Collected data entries

━━━

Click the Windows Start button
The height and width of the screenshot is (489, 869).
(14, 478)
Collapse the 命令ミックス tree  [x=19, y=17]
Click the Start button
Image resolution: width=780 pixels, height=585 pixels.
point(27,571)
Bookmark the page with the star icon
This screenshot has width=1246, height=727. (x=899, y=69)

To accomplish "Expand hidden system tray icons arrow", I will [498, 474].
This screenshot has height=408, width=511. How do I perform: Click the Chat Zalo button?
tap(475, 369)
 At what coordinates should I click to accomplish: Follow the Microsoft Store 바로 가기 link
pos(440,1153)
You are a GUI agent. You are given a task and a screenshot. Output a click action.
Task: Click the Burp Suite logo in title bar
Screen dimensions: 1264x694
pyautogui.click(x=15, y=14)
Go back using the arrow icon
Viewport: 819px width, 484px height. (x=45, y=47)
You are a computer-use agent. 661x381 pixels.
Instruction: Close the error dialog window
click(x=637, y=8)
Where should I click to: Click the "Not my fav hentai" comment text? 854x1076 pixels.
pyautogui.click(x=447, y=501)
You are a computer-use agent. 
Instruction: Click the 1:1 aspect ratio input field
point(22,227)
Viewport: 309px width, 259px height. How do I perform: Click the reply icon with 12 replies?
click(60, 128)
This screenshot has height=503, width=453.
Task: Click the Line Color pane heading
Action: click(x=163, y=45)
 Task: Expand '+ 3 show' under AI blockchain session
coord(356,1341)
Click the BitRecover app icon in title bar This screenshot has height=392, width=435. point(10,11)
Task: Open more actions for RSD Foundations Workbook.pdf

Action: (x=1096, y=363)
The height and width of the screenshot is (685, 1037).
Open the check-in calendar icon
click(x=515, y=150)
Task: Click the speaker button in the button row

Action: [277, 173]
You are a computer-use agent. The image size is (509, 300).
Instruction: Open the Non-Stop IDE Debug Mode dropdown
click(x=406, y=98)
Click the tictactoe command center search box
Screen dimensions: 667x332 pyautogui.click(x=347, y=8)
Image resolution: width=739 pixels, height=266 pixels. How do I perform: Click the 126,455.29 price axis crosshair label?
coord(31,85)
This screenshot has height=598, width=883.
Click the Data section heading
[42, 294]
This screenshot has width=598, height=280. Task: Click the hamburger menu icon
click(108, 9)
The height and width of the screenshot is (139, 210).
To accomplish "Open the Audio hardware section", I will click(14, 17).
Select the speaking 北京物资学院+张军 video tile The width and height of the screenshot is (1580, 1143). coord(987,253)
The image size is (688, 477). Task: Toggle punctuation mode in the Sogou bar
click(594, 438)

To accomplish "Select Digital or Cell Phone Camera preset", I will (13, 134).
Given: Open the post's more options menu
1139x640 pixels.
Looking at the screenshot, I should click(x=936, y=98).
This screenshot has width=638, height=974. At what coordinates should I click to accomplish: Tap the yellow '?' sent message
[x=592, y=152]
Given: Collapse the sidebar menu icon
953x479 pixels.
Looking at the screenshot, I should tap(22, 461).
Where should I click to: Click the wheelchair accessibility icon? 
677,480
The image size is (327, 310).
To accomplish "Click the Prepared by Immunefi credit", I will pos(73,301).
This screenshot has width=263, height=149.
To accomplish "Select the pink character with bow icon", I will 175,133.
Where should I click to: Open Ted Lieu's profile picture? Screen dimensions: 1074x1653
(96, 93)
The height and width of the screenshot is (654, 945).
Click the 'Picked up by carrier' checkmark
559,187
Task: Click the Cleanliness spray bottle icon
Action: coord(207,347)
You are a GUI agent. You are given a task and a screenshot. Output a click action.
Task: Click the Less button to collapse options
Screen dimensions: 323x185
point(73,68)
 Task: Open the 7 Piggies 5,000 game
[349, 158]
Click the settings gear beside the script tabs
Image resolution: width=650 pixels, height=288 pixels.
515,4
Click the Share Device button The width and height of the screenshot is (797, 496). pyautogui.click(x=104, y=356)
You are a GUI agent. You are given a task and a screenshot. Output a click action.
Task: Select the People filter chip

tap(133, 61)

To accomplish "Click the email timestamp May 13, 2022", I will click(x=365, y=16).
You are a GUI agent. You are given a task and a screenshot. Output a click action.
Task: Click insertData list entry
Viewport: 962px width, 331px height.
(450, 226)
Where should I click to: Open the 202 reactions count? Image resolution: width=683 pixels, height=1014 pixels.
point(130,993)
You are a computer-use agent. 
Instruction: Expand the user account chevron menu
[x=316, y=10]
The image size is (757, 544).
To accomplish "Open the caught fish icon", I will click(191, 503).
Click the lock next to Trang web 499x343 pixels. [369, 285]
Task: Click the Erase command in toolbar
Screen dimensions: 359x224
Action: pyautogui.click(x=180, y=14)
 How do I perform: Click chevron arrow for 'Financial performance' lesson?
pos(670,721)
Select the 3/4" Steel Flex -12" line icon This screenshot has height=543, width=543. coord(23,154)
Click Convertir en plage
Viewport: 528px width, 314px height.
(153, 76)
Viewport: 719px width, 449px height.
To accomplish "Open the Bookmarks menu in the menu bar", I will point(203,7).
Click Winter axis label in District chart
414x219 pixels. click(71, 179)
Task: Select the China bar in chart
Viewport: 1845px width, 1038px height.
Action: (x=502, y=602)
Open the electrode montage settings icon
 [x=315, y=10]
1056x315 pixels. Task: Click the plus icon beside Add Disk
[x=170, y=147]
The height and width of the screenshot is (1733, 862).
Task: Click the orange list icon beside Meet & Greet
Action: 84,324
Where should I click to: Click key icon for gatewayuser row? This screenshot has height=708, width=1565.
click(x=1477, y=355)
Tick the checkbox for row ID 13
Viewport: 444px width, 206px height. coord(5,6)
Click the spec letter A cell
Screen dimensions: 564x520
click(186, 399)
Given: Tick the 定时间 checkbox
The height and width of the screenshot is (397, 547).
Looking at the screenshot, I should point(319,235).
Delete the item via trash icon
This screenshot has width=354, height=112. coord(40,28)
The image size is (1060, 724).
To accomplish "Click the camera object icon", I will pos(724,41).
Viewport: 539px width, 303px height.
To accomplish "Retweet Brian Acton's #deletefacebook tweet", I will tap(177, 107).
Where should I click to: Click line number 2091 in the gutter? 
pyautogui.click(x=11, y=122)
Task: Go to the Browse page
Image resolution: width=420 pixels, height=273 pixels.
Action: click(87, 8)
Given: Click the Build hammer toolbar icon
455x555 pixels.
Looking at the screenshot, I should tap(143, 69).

━━━

Brief — Find every line in the records above that holds the word "computer", and copy each one.

Reply —
You are a computer-use agent. 661x381 pixels.
You are a computer-use agent. 
You are a computer-use agent. The image size is (509, 300).
You are a computer-use agent. 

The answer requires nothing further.